What I Want For WHAT
Posted: June 18th, 2004 Comments OffJoel Spolsky satisfyingly nails a bunch of ways to improve client-side web app development which the WHAT Working Group
should work on. All his suggestions are excellent and well worth
looking over, even if some seem to require the same “boiling the ocean”
that he doesn’t want to hear about. That said, most of his list could
probably be done with a good set of Javascript libraries, along the
lines of Dean Edwards’s IE7,
and his #2 (fast REST queries back to the server in JS) is pretty much
- well, almost – with us already, looking at combinations of things
like XMLHttpRequest and mod_pubsub.
But anyway, he ended his piece with a call for more suggestions that
he could link to. I’ve been doing a little bit of browser app
development in the last few days, and these are the things that spring
most readily to mind:
- A more flexible security model
The current Javascript security philosophy can be easily summarised thus: “No.” (And the IE/Win version can be summarised thus: “Well, okay, but just a little bit.” (pause)

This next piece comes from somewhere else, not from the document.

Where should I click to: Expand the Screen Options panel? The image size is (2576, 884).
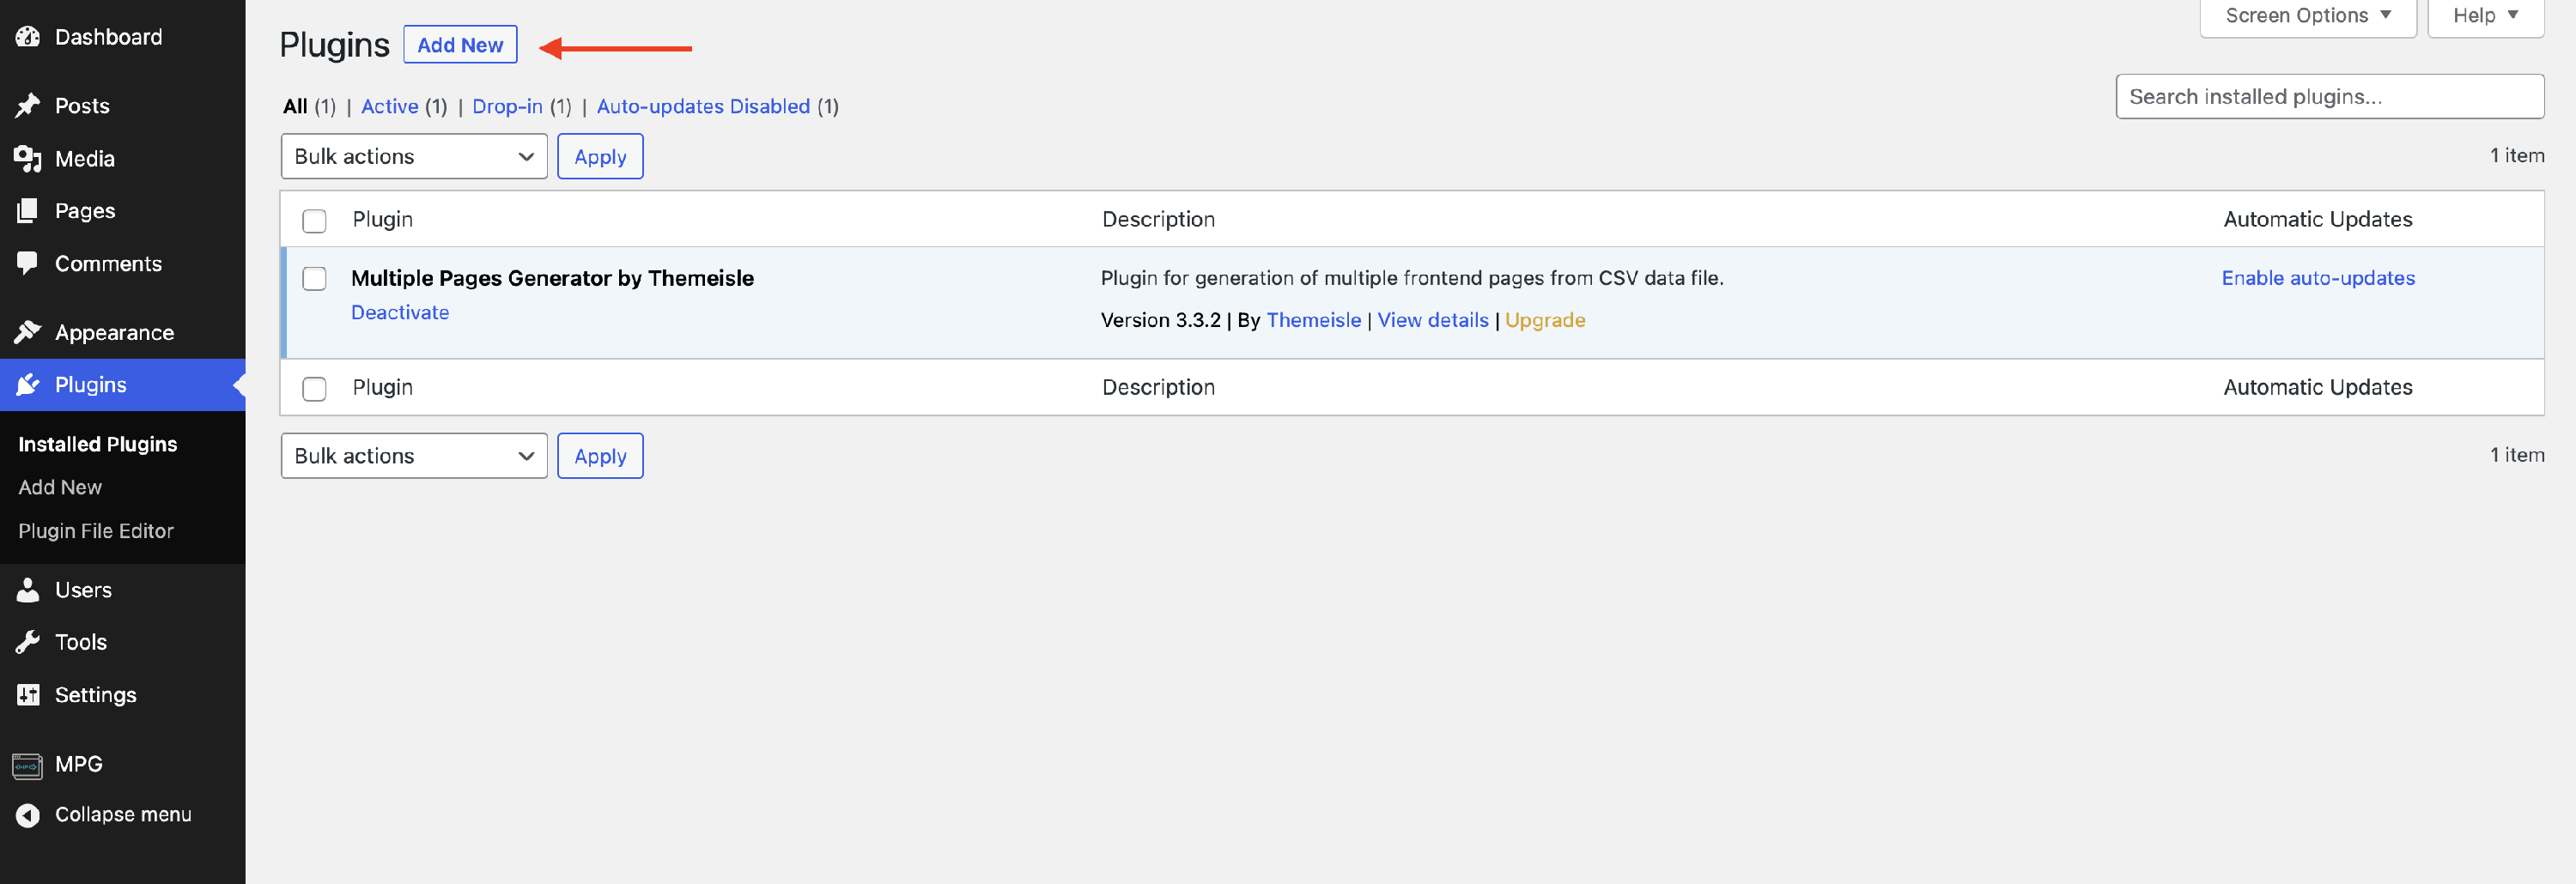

“Hey! Come back here!”) Back around Netscape 3.0 there was data
tainting, and Netscape 4.0 had digital signatures. Both have fallen by
the wayside, and it’s a right pain because I want my app to do things
like fetch data from other parts of the web outside of the originating
server, but it can’t. Instead I have to proxy through my own server,
which generates horrible load and makes the app much slower. Sure,
there are sound reasons why it shouldn’t be able to reach outside by default,
but this is ultimately down to trust issues. If web apps are aiming to
replace native apps then they need to get reasonably close to the
capabilities that native apps have. The user should feel comfortable
that a web page isn’t rifling through his hard drive without his
permission, but when a user and an app both want the same thing and the
browser is stopping them, it’s a bit of a pain. After a while it feels
like the user is having to gaze longingly at the app through the solid
glass barrier while they talk to each other over the visitor phones. - Less Javascript, more XML: Accessibility for everyone and everything
Joel calls for a richer set of controls and events. Those who know a bit about Mozilla will immediately start thinking about XUL and XBL, and Microsoft’s equivalent (XAML) is also relevant here.

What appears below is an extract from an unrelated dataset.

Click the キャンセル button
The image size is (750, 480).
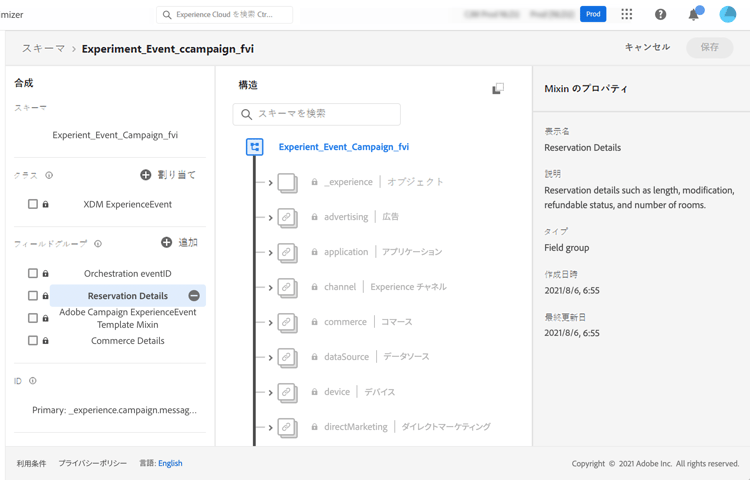tap(647, 47)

Much of this stuff is already doable in Javascript, but XML languages are better for a reason fundamental to the web: They lower the barrier to processing.

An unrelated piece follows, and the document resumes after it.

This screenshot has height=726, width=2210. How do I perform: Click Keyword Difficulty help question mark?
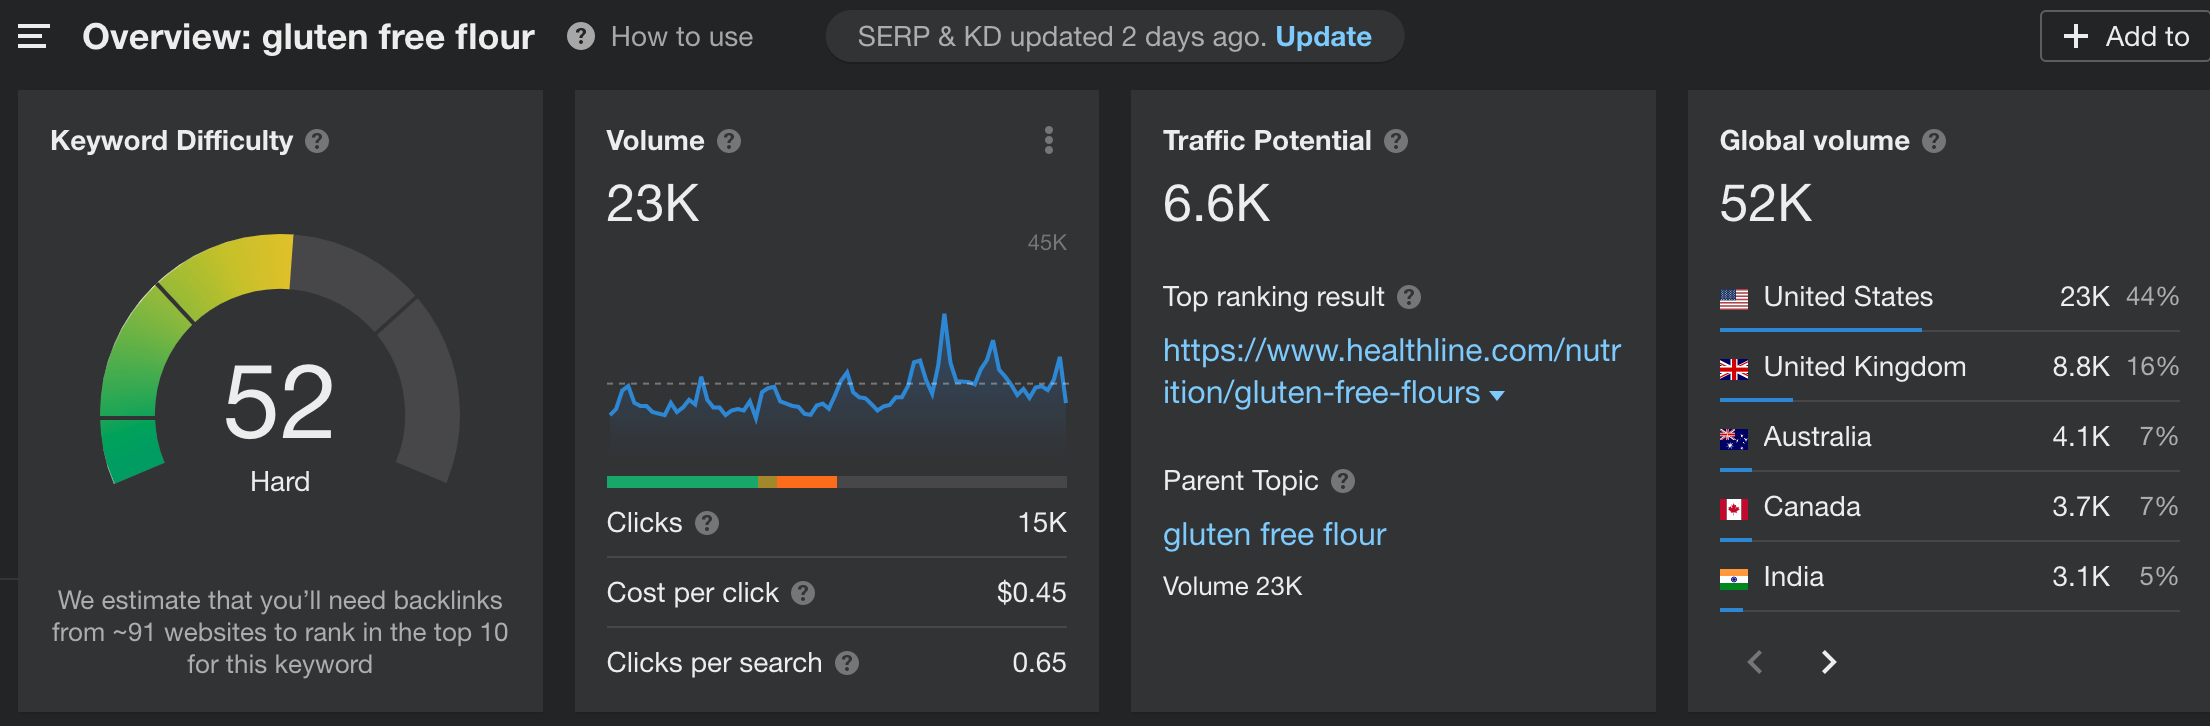(317, 141)
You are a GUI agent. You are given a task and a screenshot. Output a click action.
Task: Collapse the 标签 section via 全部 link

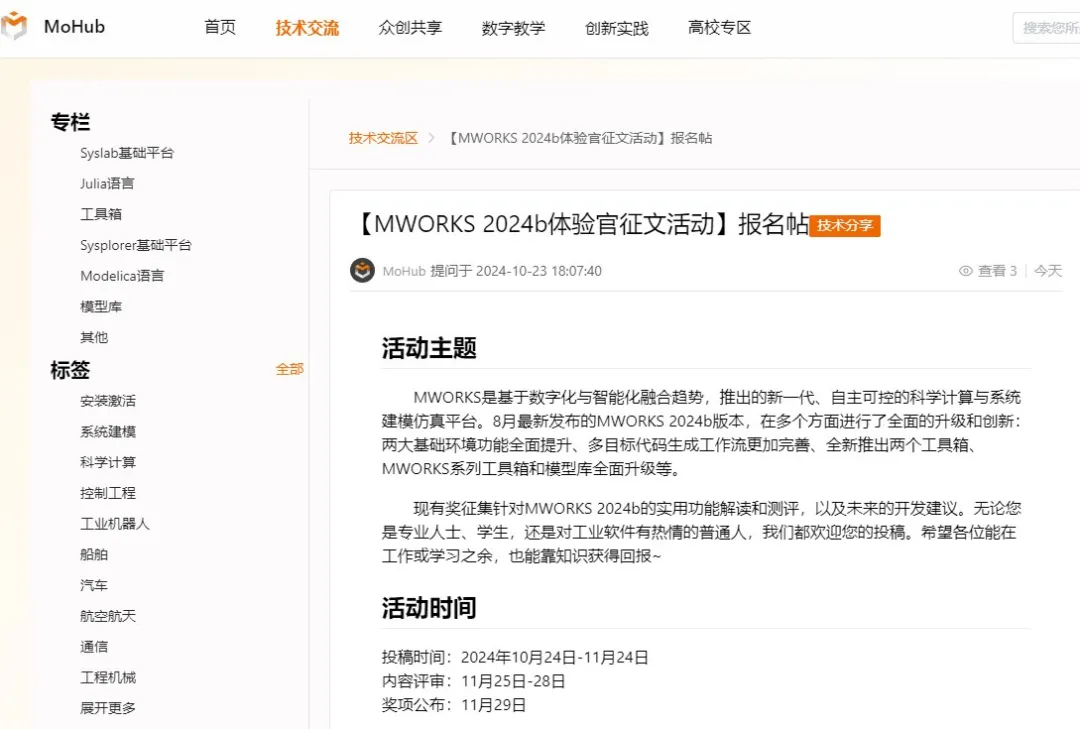[290, 369]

It is an order of magnitude easier to decipher what a document is
specifying than a program: the only way for a machine to really
understand a program is to execute it. Unlike Javascript or any other
Turing-complete language, XML doesn’t suffer from the halting problem.Lowering the barrier is vital so that a wider range of
lesser-powered web clients can understand your content, whether those
web clients are mini-browsers running on embedded devices or ten-line
scraping scripts. Furthermore, explicit unambiguous markup means that
the client then has more freedom in rendering the document in the way
it sees fit, and this freedom is vital to true web accessibility. If
the speech browser for blind users knows that what it’s trying to
render is not just a collection of layers with links in them but a standard menu then it can render it in a much more usable way. - Better documentation, please
This sounds like a trivial one outside the concerns of WHAT, but
it’s just as fundamental. If you really want to beat Microsoft in the
race for developers then you have to also beat MSDN, which is probably the best developer information site in the world. On web app development alone it’s better than Netscape DevEdge and the W3C
put together. The reason I mention those last two is because, if you’re
developing for Mozilla, you don’t have much solid documentation apart
from those (the pretty-good XUL Planet notwithstanding, since it’s more about extending Mozilla than developing web apps).The other night I was battling with setSelectionRange(), which is a method of the INPUT TYPE="TEXT"
object. The thing is, I found out about it in a Javascript tutorial on
some random site. Try searching for it on mozilla.org. Actually, don’t
bother: it’s not there. This is particularly galling when you consider
that Mozilla is the only browser that currently implements it. Those who’ve documented it appear to have done so by churning over the source, for lack of any other clues. - A version of the DOM that isn’t so prissy
This is a much weaker/whinier one and I haven’t done nearly enough
DOM work to be certain of it, but: It always seems to take way too much
effort to do the most basic things in the DOM tree. It feels really out
of sorts in Javascript, not having nearly the same fluidity and
ease-of-use of the rest of the language. It’s way too Java and not
enough Perl/Python. I want to sling it, dammit.Update: Ah, this is what I want, and it looks like I’ll get it. Yay!